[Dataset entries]
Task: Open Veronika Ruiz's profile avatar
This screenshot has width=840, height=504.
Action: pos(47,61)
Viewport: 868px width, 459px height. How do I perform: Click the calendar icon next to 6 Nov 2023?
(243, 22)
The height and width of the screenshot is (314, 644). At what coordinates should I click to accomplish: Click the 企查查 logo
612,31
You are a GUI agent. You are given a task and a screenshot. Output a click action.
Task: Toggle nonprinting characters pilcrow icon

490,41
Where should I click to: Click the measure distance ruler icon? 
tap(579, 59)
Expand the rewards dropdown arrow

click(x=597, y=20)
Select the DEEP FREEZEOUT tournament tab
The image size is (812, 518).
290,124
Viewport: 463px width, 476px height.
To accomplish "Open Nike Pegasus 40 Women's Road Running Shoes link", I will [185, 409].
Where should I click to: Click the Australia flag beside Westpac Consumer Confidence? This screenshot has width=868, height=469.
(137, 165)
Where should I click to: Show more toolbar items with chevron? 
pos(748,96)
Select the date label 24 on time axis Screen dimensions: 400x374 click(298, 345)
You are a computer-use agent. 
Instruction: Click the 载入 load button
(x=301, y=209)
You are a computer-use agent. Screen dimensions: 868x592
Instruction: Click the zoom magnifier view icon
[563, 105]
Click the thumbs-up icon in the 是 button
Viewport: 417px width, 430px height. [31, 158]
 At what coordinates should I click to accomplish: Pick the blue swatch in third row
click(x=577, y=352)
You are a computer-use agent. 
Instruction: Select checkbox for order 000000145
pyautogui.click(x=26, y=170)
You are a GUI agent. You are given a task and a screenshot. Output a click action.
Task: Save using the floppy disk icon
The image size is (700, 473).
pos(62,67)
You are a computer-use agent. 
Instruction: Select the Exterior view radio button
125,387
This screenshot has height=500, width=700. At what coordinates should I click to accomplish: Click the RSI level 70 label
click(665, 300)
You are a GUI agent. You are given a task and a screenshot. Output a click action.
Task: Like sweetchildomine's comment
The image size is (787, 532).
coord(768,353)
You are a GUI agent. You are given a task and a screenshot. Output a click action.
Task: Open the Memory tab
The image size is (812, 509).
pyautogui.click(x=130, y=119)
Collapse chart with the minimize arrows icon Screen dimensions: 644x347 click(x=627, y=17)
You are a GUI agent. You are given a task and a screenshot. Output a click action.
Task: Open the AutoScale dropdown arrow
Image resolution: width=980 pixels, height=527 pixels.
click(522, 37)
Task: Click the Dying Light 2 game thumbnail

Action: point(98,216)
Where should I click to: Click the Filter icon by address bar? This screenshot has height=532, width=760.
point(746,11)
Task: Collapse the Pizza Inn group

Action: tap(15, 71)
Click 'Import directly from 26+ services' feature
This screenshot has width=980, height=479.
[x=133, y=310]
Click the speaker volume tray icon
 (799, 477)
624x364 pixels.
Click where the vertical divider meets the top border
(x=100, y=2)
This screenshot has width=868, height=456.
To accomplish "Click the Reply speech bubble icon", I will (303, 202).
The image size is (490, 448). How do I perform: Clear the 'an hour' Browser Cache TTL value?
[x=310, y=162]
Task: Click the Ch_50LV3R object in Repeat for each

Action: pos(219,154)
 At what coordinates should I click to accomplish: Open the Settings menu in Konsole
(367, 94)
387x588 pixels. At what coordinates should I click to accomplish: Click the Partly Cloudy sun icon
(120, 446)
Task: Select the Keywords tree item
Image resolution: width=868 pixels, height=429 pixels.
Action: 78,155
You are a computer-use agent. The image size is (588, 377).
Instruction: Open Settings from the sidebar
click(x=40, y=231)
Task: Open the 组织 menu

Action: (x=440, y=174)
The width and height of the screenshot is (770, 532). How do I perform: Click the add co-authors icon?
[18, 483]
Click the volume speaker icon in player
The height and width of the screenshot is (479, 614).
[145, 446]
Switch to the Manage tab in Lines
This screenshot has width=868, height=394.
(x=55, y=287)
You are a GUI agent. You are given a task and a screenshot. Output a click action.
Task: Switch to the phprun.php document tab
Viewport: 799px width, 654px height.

## Task prompt
Please return the data above exactly as given.

## Solution below
Task: Open Veronika Ruiz's profile avatar
This screenshot has width=840, height=504.
Action: pos(47,61)
Viewport: 868px width, 459px height. How do I perform: Click the calendar icon next to 6 Nov 2023?
(243, 22)
The height and width of the screenshot is (314, 644). At what coordinates should I click to accomplish: Click the 企查查 logo
612,31
You are a GUI agent. You are given a task and a screenshot. Output a click action.
Task: Toggle nonprinting characters pilcrow icon

490,41
Where should I click to: Click the measure distance ruler icon? 
tap(579, 59)
Expand the rewards dropdown arrow

click(x=597, y=20)
Select the DEEP FREEZEOUT tournament tab
The image size is (812, 518).
290,124
Viewport: 463px width, 476px height.
To accomplish "Open Nike Pegasus 40 Women's Road Running Shoes link", I will [185, 409].
Where should I click to: Click the Australia flag beside Westpac Consumer Confidence? This screenshot has width=868, height=469.
(137, 165)
Where should I click to: Show more toolbar items with chevron? 
pos(748,96)
Select the date label 24 on time axis Screen dimensions: 400x374 click(298, 345)
You are a computer-use agent. 
Instruction: Click the 载入 load button
(x=301, y=209)
You are a computer-use agent. Screen dimensions: 868x592
Instruction: Click the zoom magnifier view icon
[563, 105]
Click the thumbs-up icon in the 是 button
Viewport: 417px width, 430px height. [31, 158]
 At what coordinates should I click to accomplish: Pick the blue swatch in third row
click(x=577, y=352)
You are a computer-use agent. 
Instruction: Select checkbox for order 000000145
pyautogui.click(x=26, y=170)
You are a GUI agent. You are given a task and a screenshot. Output a click action.
Task: Save using the floppy disk icon
The image size is (700, 473).
pos(62,67)
You are a computer-use agent. 
Instruction: Select the Exterior view radio button
125,387
This screenshot has height=500, width=700. At what coordinates should I click to accomplish: Click the RSI level 70 label
click(665, 300)
You are a GUI agent. You are given a task and a screenshot. Output a click action.
Task: Like sweetchildomine's comment
The image size is (787, 532).
coord(768,353)
You are a GUI agent. You are given a task and a screenshot. Output a click action.
Task: Open the Memory tab
The image size is (812, 509).
pyautogui.click(x=130, y=119)
Collapse chart with the minimize arrows icon Screen dimensions: 644x347 click(x=627, y=17)
You are a GUI agent. You are given a task and a screenshot. Output a click action.
Task: Open the AutoScale dropdown arrow
Image resolution: width=980 pixels, height=527 pixels.
click(522, 37)
Task: Click the Dying Light 2 game thumbnail

Action: point(98,216)
Where should I click to: Click the Filter icon by address bar? This screenshot has height=532, width=760.
point(746,11)
Task: Collapse the Pizza Inn group

Action: tap(15, 71)
Click 'Import directly from 26+ services' feature
This screenshot has width=980, height=479.
[x=133, y=310]
Click the speaker volume tray icon
 (799, 477)
624x364 pixels.
Click where the vertical divider meets the top border
(x=100, y=2)
This screenshot has width=868, height=456.
To accomplish "Click the Reply speech bubble icon", I will (303, 202).
The image size is (490, 448). How do I perform: Clear the 'an hour' Browser Cache TTL value?
[x=310, y=162]
Task: Click the Ch_50LV3R object in Repeat for each

Action: pos(219,154)
 At what coordinates should I click to accomplish: Open the Settings menu in Konsole
(367, 94)
387x588 pixels. At what coordinates should I click to accomplish: Click the Partly Cloudy sun icon
(120, 446)
Task: Select the Keywords tree item
Image resolution: width=868 pixels, height=429 pixels.
Action: 78,155
You are a computer-use agent. The image size is (588, 377).
Instruction: Open Settings from the sidebar
click(x=40, y=231)
Task: Open the 组织 menu

Action: (x=440, y=174)
The width and height of the screenshot is (770, 532). How do I perform: Click the add co-authors icon?
[18, 483]
Click the volume speaker icon in player
The height and width of the screenshot is (479, 614).
[145, 446]
Switch to the Manage tab in Lines
This screenshot has width=868, height=394.
(x=55, y=287)
You are a GUI agent. You are given a task and a screenshot. Output a click action.
Task: Switch to the phprun.php document tab
Viewport: 799px width, 654px height.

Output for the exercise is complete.